BEGIN PROVIDED INFORMATION

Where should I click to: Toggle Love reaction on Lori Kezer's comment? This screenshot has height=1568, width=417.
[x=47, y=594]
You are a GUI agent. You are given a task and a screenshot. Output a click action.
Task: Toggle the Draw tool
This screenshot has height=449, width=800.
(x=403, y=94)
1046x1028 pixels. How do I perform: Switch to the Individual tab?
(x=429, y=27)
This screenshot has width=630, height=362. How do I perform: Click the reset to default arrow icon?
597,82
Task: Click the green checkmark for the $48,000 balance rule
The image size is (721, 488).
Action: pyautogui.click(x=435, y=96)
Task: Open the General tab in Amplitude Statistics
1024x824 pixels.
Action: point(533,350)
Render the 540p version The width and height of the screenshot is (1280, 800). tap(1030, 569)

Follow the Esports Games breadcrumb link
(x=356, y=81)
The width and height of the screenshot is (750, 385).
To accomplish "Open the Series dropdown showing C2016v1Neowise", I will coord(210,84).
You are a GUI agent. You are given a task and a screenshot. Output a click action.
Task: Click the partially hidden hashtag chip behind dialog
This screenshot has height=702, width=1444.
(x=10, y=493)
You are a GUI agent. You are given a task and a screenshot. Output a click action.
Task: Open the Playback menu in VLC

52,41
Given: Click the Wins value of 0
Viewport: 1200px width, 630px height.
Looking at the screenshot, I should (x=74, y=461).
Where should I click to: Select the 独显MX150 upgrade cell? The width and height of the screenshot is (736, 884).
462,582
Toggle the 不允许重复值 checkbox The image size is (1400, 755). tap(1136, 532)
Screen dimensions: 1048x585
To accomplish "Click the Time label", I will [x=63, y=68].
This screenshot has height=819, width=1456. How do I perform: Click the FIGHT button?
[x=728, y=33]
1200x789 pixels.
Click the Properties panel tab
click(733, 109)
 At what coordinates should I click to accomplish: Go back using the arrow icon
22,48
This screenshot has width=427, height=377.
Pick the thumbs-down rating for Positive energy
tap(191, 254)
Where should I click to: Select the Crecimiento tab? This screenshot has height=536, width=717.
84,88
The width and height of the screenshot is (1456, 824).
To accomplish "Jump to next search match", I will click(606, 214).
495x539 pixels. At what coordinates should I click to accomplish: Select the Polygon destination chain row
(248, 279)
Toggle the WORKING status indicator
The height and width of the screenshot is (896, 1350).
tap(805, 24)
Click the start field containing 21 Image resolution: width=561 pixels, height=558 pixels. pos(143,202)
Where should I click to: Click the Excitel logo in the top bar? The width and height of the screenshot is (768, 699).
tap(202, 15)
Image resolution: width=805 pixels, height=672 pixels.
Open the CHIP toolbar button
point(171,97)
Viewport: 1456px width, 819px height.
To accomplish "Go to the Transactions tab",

END PROVIDED INFORMATION

WORK REQUIRED » Rewrite all of the records above as a Markdown table with two columns, Row and Record line. Number each line in the Row column, and leave blank lines out.

THE SOLUTION »
| Row | Record line |
|---|---|
| 1 | Where should I click to: Toggle Love reaction on Lori Kezer's comment? This screenshot has height=1568, width=417. |
| 2 | [x=47, y=594] |
| 3 | You are a GUI agent. You are given a task and a screenshot. Output a click action. |
| 4 | Task: Toggle the Draw tool |
| 5 | This screenshot has height=449, width=800. |
| 6 | (x=403, y=94) |
| 7 | 1046x1028 pixels. How do I perform: Switch to the Individual tab? |
| 8 | (x=429, y=27) |
| 9 | This screenshot has width=630, height=362. How do I perform: Click the reset to default arrow icon? |
| 10 | 597,82 |
| 11 | Task: Click the green checkmark for the $48,000 balance rule |
| 12 | The image size is (721, 488). |
| 13 | Action: pyautogui.click(x=435, y=96) |
| 14 | Task: Open the General tab in Amplitude Statistics |
| 15 | 1024x824 pixels. |
| 16 | Action: point(533,350) |
| 17 | Render the 540p version The width and height of the screenshot is (1280, 800). tap(1030, 569) |
| 18 | Follow the Esports Games breadcrumb link |
| 19 | (x=356, y=81) |
| 20 | The width and height of the screenshot is (750, 385). |
| 21 | To accomplish "Open the Series dropdown showing C2016v1Neowise", I will coord(210,84). |
| 22 | You are a GUI agent. You are given a task and a screenshot. Output a click action. |
| 23 | Task: Click the partially hidden hashtag chip behind dialog |
| 24 | This screenshot has height=702, width=1444. |
| 25 | (x=10, y=493) |
| 26 | You are a GUI agent. You are given a task and a screenshot. Output a click action. |
| 27 | Task: Open the Playback menu in VLC |
| 28 | 52,41 |
| 29 | Given: Click the Wins value of 0 |
| 30 | Viewport: 1200px width, 630px height. |
| 31 | Looking at the screenshot, I should (x=74, y=461). |
| 32 | Where should I click to: Select the 独显MX150 upgrade cell? The width and height of the screenshot is (736, 884). |
| 33 | 462,582 |
| 34 | Toggle the 不允许重复值 checkbox The image size is (1400, 755). tap(1136, 532) |
| 35 | Screen dimensions: 1048x585 |
| 36 | To accomplish "Click the Time label", I will [x=63, y=68]. |
| 37 | This screenshot has height=819, width=1456. How do I perform: Click the FIGHT button? |
| 38 | [x=728, y=33] |
| 39 | 1200x789 pixels. |
| 40 | Click the Properties panel tab |
| 41 | click(733, 109) |
| 42 |  At what coordinates should I click to accomplish: Go back using the arrow icon |
| 43 | 22,48 |
| 44 | This screenshot has width=427, height=377. |
| 45 | Pick the thumbs-down rating for Positive energy |
| 46 | tap(191, 254) |
| 47 | Where should I click to: Select the Crecimiento tab? This screenshot has height=536, width=717. |
| 48 | 84,88 |
| 49 | The width and height of the screenshot is (1456, 824). |
| 50 | To accomplish "Jump to next search match", I will click(606, 214). |
| 51 | 495x539 pixels. At what coordinates should I click to accomplish: Select the Polygon destination chain row |
| 52 | (248, 279) |
| 53 | Toggle the WORKING status indicator |
| 54 | The height and width of the screenshot is (896, 1350). |
| 55 | tap(805, 24) |
| 56 | Click the start field containing 21 Image resolution: width=561 pixels, height=558 pixels. pos(143,202) |
| 57 | Where should I click to: Click the Excitel logo in the top bar? The width and height of the screenshot is (768, 699). |
| 58 | tap(202, 15) |
| 59 | Image resolution: width=805 pixels, height=672 pixels. |
| 60 | Open the CHIP toolbar button |
| 61 | point(171,97) |
| 62 | Viewport: 1456px width, 819px height. |
| 63 | To accomplish "Go to the Transactions tab", |